(Source records)
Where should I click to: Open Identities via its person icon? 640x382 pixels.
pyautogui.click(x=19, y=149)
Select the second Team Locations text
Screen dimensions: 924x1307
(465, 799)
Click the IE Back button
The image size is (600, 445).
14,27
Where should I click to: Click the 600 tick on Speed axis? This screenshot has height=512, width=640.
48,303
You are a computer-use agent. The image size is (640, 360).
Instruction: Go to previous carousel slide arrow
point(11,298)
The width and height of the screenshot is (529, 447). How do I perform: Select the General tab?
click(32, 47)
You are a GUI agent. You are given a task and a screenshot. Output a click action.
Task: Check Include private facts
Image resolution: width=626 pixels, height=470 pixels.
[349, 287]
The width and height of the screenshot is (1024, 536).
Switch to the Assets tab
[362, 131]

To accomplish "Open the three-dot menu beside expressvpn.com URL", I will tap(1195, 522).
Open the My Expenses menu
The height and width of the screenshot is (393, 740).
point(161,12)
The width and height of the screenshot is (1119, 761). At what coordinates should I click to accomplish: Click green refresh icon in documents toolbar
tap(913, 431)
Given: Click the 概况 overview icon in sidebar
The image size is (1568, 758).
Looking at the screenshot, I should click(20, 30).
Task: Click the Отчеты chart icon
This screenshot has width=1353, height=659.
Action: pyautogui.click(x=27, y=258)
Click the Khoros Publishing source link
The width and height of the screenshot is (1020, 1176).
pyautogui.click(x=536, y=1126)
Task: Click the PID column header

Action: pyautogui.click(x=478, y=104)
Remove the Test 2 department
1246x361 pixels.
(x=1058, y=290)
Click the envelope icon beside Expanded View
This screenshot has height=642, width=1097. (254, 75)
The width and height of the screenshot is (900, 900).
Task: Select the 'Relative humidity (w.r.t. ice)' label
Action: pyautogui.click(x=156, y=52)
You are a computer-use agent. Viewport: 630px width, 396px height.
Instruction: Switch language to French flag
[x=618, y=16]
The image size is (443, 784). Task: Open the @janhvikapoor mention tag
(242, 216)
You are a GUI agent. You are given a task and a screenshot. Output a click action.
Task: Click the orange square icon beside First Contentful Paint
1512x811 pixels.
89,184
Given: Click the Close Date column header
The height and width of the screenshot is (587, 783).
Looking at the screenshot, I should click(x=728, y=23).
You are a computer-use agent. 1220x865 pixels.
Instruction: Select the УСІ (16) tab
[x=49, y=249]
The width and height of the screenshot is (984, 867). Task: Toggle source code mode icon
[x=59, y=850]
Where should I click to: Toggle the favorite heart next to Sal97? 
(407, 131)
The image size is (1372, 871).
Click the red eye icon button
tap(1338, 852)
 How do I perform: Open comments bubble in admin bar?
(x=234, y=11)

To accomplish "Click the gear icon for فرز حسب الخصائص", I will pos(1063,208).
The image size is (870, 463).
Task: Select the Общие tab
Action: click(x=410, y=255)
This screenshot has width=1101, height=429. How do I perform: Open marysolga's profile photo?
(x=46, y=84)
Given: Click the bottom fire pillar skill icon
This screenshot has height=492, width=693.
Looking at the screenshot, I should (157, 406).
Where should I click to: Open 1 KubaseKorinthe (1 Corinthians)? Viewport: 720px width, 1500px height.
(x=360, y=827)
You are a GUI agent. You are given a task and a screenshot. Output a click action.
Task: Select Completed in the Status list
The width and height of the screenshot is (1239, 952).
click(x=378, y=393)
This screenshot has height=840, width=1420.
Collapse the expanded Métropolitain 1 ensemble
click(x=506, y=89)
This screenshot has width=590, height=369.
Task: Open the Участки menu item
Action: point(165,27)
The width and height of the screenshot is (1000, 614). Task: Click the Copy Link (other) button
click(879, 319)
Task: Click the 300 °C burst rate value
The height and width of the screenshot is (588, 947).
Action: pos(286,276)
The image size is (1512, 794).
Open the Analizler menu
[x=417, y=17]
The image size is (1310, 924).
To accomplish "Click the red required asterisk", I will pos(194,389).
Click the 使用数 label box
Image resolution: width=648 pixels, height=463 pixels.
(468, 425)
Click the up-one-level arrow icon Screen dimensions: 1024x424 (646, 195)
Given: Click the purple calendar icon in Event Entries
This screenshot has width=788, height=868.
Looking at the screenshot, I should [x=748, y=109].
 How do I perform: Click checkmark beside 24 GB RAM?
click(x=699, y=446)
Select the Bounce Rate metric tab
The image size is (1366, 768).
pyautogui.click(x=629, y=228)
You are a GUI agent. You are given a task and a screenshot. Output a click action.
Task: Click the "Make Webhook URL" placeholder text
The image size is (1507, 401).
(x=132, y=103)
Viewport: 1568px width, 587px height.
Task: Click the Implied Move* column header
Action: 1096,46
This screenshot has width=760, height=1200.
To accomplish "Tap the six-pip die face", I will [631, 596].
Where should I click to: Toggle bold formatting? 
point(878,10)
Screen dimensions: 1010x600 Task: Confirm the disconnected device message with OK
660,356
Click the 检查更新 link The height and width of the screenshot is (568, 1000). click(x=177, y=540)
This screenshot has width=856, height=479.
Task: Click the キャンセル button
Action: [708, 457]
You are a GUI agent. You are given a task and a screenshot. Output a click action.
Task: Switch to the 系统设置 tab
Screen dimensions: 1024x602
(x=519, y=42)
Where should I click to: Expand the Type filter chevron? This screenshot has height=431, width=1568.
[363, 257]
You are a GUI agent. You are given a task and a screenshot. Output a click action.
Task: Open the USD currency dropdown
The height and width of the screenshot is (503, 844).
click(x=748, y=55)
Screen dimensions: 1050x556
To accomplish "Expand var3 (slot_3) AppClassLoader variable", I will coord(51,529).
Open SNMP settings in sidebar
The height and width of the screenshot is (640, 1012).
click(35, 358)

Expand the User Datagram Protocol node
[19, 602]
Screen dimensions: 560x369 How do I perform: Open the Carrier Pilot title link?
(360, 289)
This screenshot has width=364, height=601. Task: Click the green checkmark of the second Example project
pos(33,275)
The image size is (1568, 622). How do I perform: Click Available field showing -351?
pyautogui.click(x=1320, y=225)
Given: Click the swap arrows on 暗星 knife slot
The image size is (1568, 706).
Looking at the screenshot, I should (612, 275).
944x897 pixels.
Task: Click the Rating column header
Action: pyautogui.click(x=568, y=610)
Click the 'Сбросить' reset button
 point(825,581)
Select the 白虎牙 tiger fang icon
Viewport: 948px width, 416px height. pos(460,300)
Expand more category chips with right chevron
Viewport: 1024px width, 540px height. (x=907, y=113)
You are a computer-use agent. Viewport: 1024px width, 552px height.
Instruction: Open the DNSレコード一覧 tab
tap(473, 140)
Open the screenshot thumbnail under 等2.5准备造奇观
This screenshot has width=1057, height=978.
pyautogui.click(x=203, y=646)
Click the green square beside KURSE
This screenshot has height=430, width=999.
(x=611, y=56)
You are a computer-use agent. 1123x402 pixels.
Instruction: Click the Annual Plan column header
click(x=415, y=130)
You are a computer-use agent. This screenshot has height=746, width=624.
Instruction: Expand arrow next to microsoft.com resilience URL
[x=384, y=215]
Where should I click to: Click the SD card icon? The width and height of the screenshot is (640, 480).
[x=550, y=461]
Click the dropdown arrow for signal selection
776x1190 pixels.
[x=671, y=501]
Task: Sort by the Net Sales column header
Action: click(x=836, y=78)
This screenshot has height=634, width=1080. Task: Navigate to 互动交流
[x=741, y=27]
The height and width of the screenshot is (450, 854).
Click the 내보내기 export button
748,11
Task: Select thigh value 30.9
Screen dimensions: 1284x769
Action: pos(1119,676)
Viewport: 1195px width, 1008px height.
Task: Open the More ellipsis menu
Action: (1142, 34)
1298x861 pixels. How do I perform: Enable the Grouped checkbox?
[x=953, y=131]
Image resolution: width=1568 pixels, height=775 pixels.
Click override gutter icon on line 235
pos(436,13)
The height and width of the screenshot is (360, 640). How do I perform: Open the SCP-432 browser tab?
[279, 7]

Task description> Reprint exactly the lines above that start at the one with "This screenshot has height=492, width=693." and end at the one with "Given: Click the purple", keeping both and adding none.

Output for this exercise>
This screenshot has height=492, width=693.
Looking at the screenshot, I should (157, 406).
Where should I click to: Open 1 KubaseKorinthe (1 Corinthians)? Viewport: 720px width, 1500px height.
(x=360, y=827)
You are a GUI agent. You are given a task and a screenshot. Output a click action.
Task: Select Completed in the Status list
The width and height of the screenshot is (1239, 952).
click(x=378, y=393)
This screenshot has height=840, width=1420.
Collapse the expanded Métropolitain 1 ensemble
click(x=506, y=89)
This screenshot has width=590, height=369.
Task: Open the Участки menu item
Action: point(165,27)
The width and height of the screenshot is (1000, 614). Task: Click the Copy Link (other) button
click(879, 319)
Task: Click the 300 °C burst rate value
The height and width of the screenshot is (588, 947).
Action: pos(286,276)
The image size is (1512, 794).
Open the Analizler menu
[x=417, y=17]
The image size is (1310, 924).
To accomplish "Click the red required asterisk", I will pos(194,389).
Click the 使用数 label box
Image resolution: width=648 pixels, height=463 pixels.
(468, 425)
Click the up-one-level arrow icon Screen dimensions: 1024x424 (646, 195)
Given: Click the purple calendar icon in Event Entries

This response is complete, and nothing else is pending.